Wiki-Rfa: from the paper Exploiting social network structure for person-to-person sentiment analysis, which is a signed network describing voting information for electing Wikipedia managers. Positive edges represent supporting votes, while negative edges represent opposing votes. The data set is further processed by the authors of the paper SSSNET: semi-supervised signed network clustering to keep the largest connected component and remove nodes with very low degrees. The resulting network has 7,634 nodes, 135,753 positive edges, and 37,579 negative edges.
BitCoin-Alpha and BitCoin-OTC: from the paper Edge weight prediction in weighted signed networks, which describe bitcoin trading.

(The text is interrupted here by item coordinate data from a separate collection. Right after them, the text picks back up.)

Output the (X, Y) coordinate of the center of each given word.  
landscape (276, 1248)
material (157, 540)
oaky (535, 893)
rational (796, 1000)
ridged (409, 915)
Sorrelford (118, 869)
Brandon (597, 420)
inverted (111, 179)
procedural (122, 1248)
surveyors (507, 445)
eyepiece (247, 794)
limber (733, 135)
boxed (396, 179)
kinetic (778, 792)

As a cryptocurrency, Bitcoin is used to trade anonymously over the web, whose counterparty risk has led to the emergence of several exchanges where Bitcoin users rate the level of trust they have in other users. Two such exchanges are OTC (for short) and Alpha (for short). Both exchanges enable users to rate others on a scale of -10 to 10 (excluding zero), where a rating of -10 should be given to fraudsters while 10 means to trust the person as trusting oneself. The rating values in between have intermediate meanings. The resulting networks have 3,783 and 5,881 nodes respectively. BitCoin-Alpha has 22,650 positive edges and 1,536 negative edges, while BitCoin-OTC has 32,029 positive edges and 3,563 negative edges.
Slashdot: from the paper Finding large balanced subgraphs in signed networks, which relates to a technology-related news website. This network contains friend/foe links between the users of Slashdot. The resulting network has 82,140 nodes, 380,933 positive edges, and 119,548 negative edges.

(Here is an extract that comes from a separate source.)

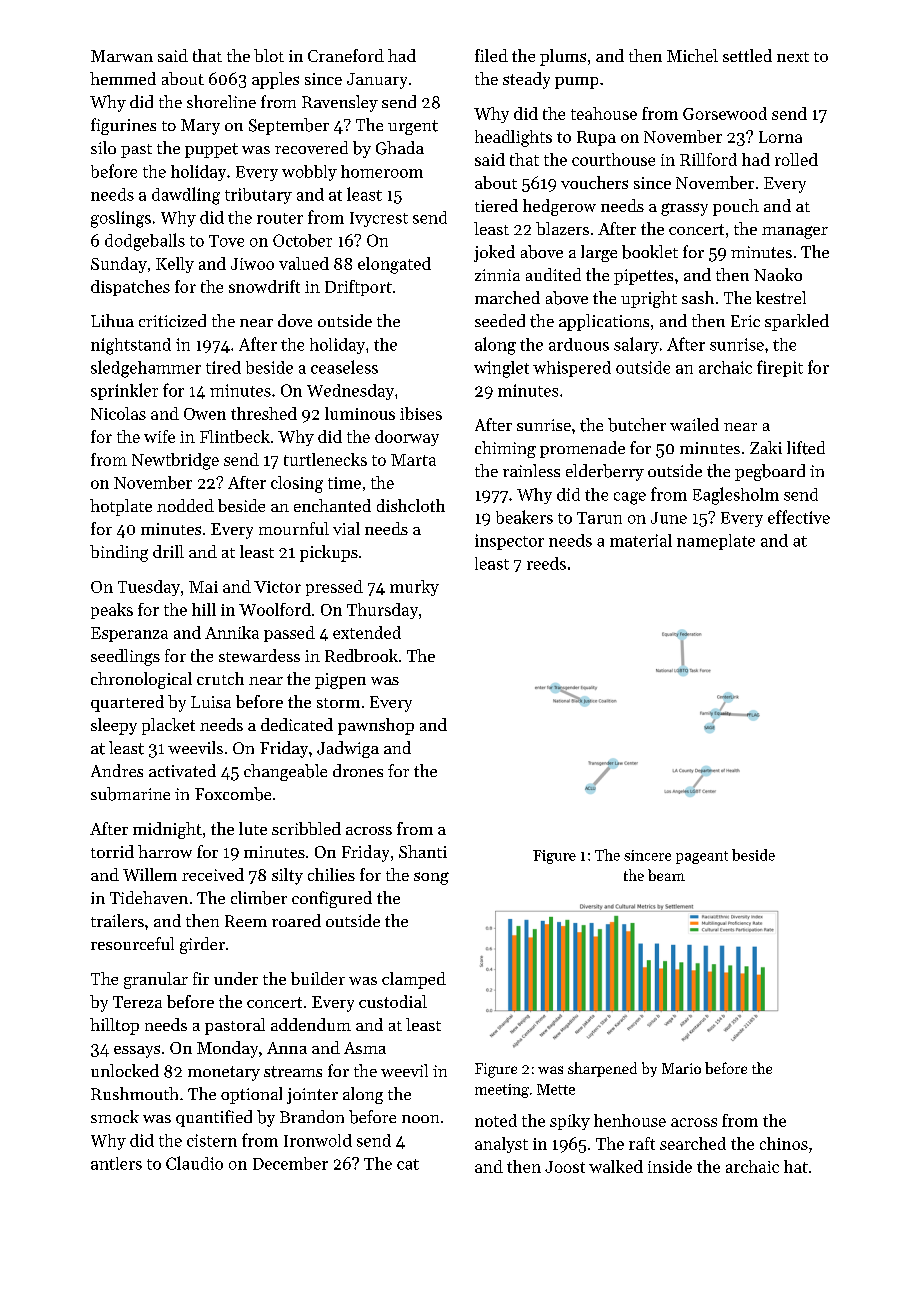 The height and width of the screenshot is (1308, 924). I want to click on ceaseless, so click(344, 367).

Epinions: from the paper Controversial users demand local trust metrics: An experimental study on epinions.com community, which describes trust-distrust consumer reviews on epinions.com. epinions.com is a website in which users can write reviews about products and assign them a rating. This website also allows the users to express their Web of Trust, i.e. “reviewers whose reviews and ratings they have consistently found to be valuable” and their Block list, i.e. a list of authors whose reviews they find consistently offensive, inaccurate, or in general not valuable. Inserting a user in the Web of Trust is the same as issuing a trust statement which is recorded as a positive edge between the user and the reviewer, while inserting them in the Block List means issuing a distrust statement which is recorded as a negative edge. The resulting network has 131,580 nodes, 589,888 positive edges, and 121,322 negative edges.
FiLL: from the paper Msgnn: A spectral graph neural network based on a novel magnetic signed laplacian, which Financial lead-lag relationship data sets. For each year in the data set, the authors build a signed directed graph (FiLL-pvCLCL) based on the price return of 444 stocks at market close times on consecutive days. The authors also build another graph (FiLL-OPCL), based on the price return of 430 stocks from market open to close. The lead-lag metric that is captured by the entry (i,j) in each network encodes a measure that quantifies the extent to which stock i leads stock j, and is obtained by computing the linear regression coefficient when regressing the time series (of length 245) of daily returns of stock i against the lag-one version of the time series (of length 245) of the daily returns of stock j. Specifically, the paper uses the beta coefficient of the corresponding simple linear regression, to serve as the one-day lead-lag metric. The resulting matrix is asymmetric and signed, rendering it amenable to a signed directed network interpretation. The data matrices stored in PyGSD are dense but there is a sparsification parameter provided for the data loader; the MSGNN paper uses a parameter value of 0.2. The resulting annual graphs FiLL-OPCL have on average 84,467 positive edges and 100,013 negative edges, while the resulting annual graphs FiLL-pvCLCL have on average 84,677 positive edges and 112,015 negative edges.